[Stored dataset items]
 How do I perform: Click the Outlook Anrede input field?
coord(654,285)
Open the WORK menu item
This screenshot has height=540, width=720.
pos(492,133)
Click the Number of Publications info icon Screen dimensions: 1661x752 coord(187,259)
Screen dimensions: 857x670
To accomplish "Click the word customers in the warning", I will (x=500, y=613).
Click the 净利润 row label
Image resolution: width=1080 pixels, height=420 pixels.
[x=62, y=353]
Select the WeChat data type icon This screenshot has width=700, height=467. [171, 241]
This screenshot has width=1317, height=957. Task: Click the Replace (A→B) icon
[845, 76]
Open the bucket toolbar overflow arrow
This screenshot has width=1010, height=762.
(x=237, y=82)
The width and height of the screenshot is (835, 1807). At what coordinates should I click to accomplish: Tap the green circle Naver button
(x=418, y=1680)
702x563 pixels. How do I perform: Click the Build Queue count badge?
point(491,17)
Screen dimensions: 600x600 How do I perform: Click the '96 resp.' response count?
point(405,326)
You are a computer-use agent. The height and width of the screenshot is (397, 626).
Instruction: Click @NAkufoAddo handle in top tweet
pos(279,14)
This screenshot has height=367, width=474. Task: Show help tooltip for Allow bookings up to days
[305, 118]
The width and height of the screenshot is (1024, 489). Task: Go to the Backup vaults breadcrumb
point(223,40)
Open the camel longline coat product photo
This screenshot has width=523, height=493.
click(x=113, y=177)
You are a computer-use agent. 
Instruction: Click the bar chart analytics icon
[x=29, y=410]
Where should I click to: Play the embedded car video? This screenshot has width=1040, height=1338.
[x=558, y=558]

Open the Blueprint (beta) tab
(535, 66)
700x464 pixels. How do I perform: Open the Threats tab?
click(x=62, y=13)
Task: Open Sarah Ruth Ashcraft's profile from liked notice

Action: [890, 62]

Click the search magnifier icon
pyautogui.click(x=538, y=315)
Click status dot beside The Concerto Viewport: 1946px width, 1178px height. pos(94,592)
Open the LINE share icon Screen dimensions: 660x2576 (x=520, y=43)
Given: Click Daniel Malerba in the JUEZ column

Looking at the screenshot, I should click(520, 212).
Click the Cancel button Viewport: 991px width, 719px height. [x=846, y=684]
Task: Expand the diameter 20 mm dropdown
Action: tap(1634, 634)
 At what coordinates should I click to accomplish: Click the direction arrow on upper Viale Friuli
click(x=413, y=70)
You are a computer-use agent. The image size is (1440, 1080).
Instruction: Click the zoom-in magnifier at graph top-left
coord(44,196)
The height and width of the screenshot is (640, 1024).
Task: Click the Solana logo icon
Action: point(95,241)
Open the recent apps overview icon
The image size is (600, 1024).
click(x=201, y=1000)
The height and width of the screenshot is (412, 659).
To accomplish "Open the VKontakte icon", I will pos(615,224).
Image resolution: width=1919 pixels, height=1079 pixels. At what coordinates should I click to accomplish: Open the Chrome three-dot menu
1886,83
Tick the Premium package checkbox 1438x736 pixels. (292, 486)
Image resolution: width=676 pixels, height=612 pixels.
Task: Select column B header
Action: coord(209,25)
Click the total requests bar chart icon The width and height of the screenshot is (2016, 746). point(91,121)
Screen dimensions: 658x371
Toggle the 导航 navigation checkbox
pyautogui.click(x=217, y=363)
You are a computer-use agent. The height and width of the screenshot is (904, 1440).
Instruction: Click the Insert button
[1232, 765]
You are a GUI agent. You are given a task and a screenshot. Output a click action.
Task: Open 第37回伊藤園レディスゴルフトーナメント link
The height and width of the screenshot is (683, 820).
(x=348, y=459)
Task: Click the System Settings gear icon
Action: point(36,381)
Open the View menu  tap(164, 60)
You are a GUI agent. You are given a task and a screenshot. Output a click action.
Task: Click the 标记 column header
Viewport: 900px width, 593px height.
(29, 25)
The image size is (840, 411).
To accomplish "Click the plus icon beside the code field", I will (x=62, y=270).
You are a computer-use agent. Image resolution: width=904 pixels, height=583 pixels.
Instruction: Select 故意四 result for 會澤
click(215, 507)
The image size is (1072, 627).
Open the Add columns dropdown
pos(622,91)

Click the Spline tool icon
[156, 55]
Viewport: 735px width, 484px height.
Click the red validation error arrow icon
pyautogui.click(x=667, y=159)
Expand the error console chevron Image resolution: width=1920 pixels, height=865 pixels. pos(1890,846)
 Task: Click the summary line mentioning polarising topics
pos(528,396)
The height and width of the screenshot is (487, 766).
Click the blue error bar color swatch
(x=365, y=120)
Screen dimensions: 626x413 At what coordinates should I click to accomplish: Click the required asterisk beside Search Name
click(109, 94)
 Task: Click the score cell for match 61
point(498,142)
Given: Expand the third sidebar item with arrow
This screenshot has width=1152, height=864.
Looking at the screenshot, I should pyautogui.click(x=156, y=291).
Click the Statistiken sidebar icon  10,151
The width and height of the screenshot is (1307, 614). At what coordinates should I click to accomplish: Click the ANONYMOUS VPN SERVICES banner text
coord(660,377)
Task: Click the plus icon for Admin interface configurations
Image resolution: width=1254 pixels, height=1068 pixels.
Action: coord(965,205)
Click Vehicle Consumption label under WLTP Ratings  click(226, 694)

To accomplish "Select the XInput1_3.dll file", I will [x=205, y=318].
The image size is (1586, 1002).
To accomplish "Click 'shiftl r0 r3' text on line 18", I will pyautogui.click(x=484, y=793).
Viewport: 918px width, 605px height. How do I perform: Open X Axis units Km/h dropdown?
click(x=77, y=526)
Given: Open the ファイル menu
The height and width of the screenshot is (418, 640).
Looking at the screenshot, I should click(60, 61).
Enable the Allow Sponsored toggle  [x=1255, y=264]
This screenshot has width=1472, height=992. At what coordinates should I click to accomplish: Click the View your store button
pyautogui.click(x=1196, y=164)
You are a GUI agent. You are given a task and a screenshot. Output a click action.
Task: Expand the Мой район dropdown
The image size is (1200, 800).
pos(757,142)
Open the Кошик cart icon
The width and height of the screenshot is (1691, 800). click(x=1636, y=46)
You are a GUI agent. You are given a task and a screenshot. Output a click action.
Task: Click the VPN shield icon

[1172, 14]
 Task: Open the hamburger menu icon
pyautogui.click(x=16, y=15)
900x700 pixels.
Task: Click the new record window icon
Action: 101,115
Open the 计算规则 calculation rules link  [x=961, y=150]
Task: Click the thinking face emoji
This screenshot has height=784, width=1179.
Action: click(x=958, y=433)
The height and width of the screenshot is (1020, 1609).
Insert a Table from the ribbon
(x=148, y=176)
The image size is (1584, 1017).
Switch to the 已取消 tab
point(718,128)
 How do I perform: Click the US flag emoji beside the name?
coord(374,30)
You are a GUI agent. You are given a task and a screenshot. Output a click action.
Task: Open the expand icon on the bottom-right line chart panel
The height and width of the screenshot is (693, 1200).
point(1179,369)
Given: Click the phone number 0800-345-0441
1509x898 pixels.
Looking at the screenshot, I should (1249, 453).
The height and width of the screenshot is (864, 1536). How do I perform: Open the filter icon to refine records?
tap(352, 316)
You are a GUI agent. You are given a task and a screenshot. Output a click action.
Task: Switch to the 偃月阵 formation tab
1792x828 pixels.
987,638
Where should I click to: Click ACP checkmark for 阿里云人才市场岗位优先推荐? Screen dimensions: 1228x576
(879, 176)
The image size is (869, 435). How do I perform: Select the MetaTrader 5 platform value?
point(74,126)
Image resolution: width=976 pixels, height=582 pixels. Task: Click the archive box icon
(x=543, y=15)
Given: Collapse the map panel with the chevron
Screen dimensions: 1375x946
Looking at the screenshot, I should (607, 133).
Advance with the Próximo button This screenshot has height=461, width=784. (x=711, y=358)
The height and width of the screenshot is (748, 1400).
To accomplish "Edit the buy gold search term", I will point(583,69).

▶ **TASK DETAILS**
Extract all of the data shown above without alteration.

▶ **COMPLETED TASK**
 How do I perform: Click the Outlook Anrede input field?
coord(654,285)
Open the WORK menu item
This screenshot has height=540, width=720.
pos(492,133)
Click the Number of Publications info icon Screen dimensions: 1661x752 coord(187,259)
Screen dimensions: 857x670
To accomplish "Click the word customers in the warning", I will (x=500, y=613).
Click the 净利润 row label
Image resolution: width=1080 pixels, height=420 pixels.
[x=62, y=353]
Select the WeChat data type icon This screenshot has width=700, height=467. [171, 241]
This screenshot has width=1317, height=957. Task: Click the Replace (A→B) icon
[845, 76]
Open the bucket toolbar overflow arrow
This screenshot has width=1010, height=762.
(x=237, y=82)
The width and height of the screenshot is (835, 1807). At what coordinates should I click to accomplish: Tap the green circle Naver button
(x=418, y=1680)
702x563 pixels. How do I perform: Click the Build Queue count badge?
point(491,17)
Screen dimensions: 600x600 How do I perform: Click the '96 resp.' response count?
point(405,326)
You are a computer-use agent. The height and width of the screenshot is (397, 626).
Instruction: Click @NAkufoAddo handle in top tweet
pos(279,14)
This screenshot has height=367, width=474. Task: Show help tooltip for Allow bookings up to days
[305, 118]
The width and height of the screenshot is (1024, 489). Task: Go to the Backup vaults breadcrumb
point(223,40)
Open the camel longline coat product photo
This screenshot has width=523, height=493.
click(x=113, y=177)
You are a computer-use agent. 
Instruction: Click the bar chart analytics icon
[x=29, y=410]
Where should I click to: Play the embedded car video? This screenshot has width=1040, height=1338.
[x=558, y=558]

Open the Blueprint (beta) tab
(535, 66)
700x464 pixels. How do I perform: Open the Threats tab?
click(x=62, y=13)
Task: Open Sarah Ruth Ashcraft's profile from liked notice

Action: [890, 62]

Click the search magnifier icon
pyautogui.click(x=538, y=315)
Click status dot beside The Concerto Viewport: 1946px width, 1178px height. pos(94,592)
Open the LINE share icon Screen dimensions: 660x2576 (x=520, y=43)
Given: Click Daniel Malerba in the JUEZ column

Looking at the screenshot, I should click(520, 212).
Click the Cancel button Viewport: 991px width, 719px height. [x=846, y=684]
Task: Expand the diameter 20 mm dropdown
Action: tap(1634, 634)
 At what coordinates should I click to accomplish: Click the direction arrow on upper Viale Friuli
click(x=413, y=70)
You are a computer-use agent. The image size is (1440, 1080).
Instruction: Click the zoom-in magnifier at graph top-left
coord(44,196)
The height and width of the screenshot is (640, 1024).
Task: Click the Solana logo icon
Action: point(95,241)
Open the recent apps overview icon
The image size is (600, 1024).
click(x=201, y=1000)
The height and width of the screenshot is (412, 659).
To accomplish "Open the VKontakte icon", I will pos(615,224).
Image resolution: width=1919 pixels, height=1079 pixels. At what coordinates should I click to accomplish: Open the Chrome three-dot menu
1886,83
Tick the Premium package checkbox 1438x736 pixels. (292, 486)
Image resolution: width=676 pixels, height=612 pixels.
Task: Select column B header
Action: coord(209,25)
Click the total requests bar chart icon The width and height of the screenshot is (2016, 746). point(91,121)
Screen dimensions: 658x371
Toggle the 导航 navigation checkbox
pyautogui.click(x=217, y=363)
You are a computer-use agent. The height and width of the screenshot is (904, 1440).
Instruction: Click the Insert button
[1232, 765]
You are a GUI agent. You are given a task and a screenshot. Output a click action.
Task: Open 第37回伊藤園レディスゴルフトーナメント link
The height and width of the screenshot is (683, 820).
(x=348, y=459)
Task: Click the System Settings gear icon
Action: point(36,381)
Open the View menu  tap(164, 60)
You are a GUI agent. You are given a task and a screenshot. Output a click action.
Task: Click the 标记 column header
Viewport: 900px width, 593px height.
(29, 25)
The image size is (840, 411).
To accomplish "Click the plus icon beside the code field", I will (x=62, y=270).
You are a computer-use agent. Image resolution: width=904 pixels, height=583 pixels.
Instruction: Select 故意四 result for 會澤
click(215, 507)
The image size is (1072, 627).
Open the Add columns dropdown
pos(622,91)

Click the Spline tool icon
[156, 55]
Viewport: 735px width, 484px height.
Click the red validation error arrow icon
pyautogui.click(x=667, y=159)
Expand the error console chevron Image resolution: width=1920 pixels, height=865 pixels. pos(1890,846)
 Task: Click the summary line mentioning polarising topics
pos(528,396)
The height and width of the screenshot is (487, 766).
Click the blue error bar color swatch
(x=365, y=120)
Screen dimensions: 626x413 At what coordinates should I click to accomplish: Click the required asterisk beside Search Name
click(109, 94)
 Task: Click the score cell for match 61
point(498,142)
Given: Expand the third sidebar item with arrow
This screenshot has width=1152, height=864.
Looking at the screenshot, I should pyautogui.click(x=156, y=291).
Click the Statistiken sidebar icon  10,151
The width and height of the screenshot is (1307, 614). At what coordinates should I click to accomplish: Click the ANONYMOUS VPN SERVICES banner text
coord(660,377)
Task: Click the plus icon for Admin interface configurations
Image resolution: width=1254 pixels, height=1068 pixels.
Action: coord(965,205)
Click Vehicle Consumption label under WLTP Ratings  click(226, 694)

To accomplish "Select the XInput1_3.dll file", I will [x=205, y=318].
The image size is (1586, 1002).
To accomplish "Click 'shiftl r0 r3' text on line 18", I will pyautogui.click(x=484, y=793).
Viewport: 918px width, 605px height. How do I perform: Open X Axis units Km/h dropdown?
click(x=77, y=526)
Given: Open the ファイル menu
The height and width of the screenshot is (418, 640).
Looking at the screenshot, I should click(60, 61).
Enable the Allow Sponsored toggle  [x=1255, y=264]
This screenshot has width=1472, height=992. At what coordinates should I click to accomplish: Click the View your store button
pyautogui.click(x=1196, y=164)
You are a GUI agent. You are given a task and a screenshot. Output a click action.
Task: Expand the Мой район dropdown
The image size is (1200, 800).
pos(757,142)
Open the Кошик cart icon
The width and height of the screenshot is (1691, 800). click(x=1636, y=46)
You are a GUI agent. You are given a task and a screenshot. Output a click action.
Task: Click the VPN shield icon

[1172, 14]
 Task: Open the hamburger menu icon
pyautogui.click(x=16, y=15)
900x700 pixels.
Task: Click the new record window icon
Action: 101,115
Open the 计算规则 calculation rules link  [x=961, y=150]
Task: Click the thinking face emoji
This screenshot has height=784, width=1179.
Action: click(x=958, y=433)
The height and width of the screenshot is (1020, 1609).
Insert a Table from the ribbon
(x=148, y=176)
The image size is (1584, 1017).
Switch to the 已取消 tab
point(718,128)
 How do I perform: Click the US flag emoji beside the name?
coord(374,30)
You are a GUI agent. You are given a task and a screenshot. Output a click action.
Task: Open the expand icon on the bottom-right line chart panel
The height and width of the screenshot is (693, 1200).
point(1179,369)
Given: Click the phone number 0800-345-0441
1509x898 pixels.
Looking at the screenshot, I should (1249, 453).
The height and width of the screenshot is (864, 1536). How do I perform: Open the filter icon to refine records?
tap(352, 316)
You are a GUI agent. You are given a task and a screenshot. Output a click action.
Task: Switch to the 偃月阵 formation tab
1792x828 pixels.
987,638
Where should I click to: Click ACP checkmark for 阿里云人才市场岗位优先推荐? Screen dimensions: 1228x576
(879, 176)
The image size is (869, 435). How do I perform: Select the MetaTrader 5 platform value?
point(74,126)
Image resolution: width=976 pixels, height=582 pixels. Task: Click the archive box icon
(x=543, y=15)
Given: Collapse the map panel with the chevron
Screen dimensions: 1375x946
Looking at the screenshot, I should (607, 133).
Advance with the Próximo button This screenshot has height=461, width=784. (x=711, y=358)
The height and width of the screenshot is (748, 1400).
To accomplish "Edit the buy gold search term", I will point(583,69).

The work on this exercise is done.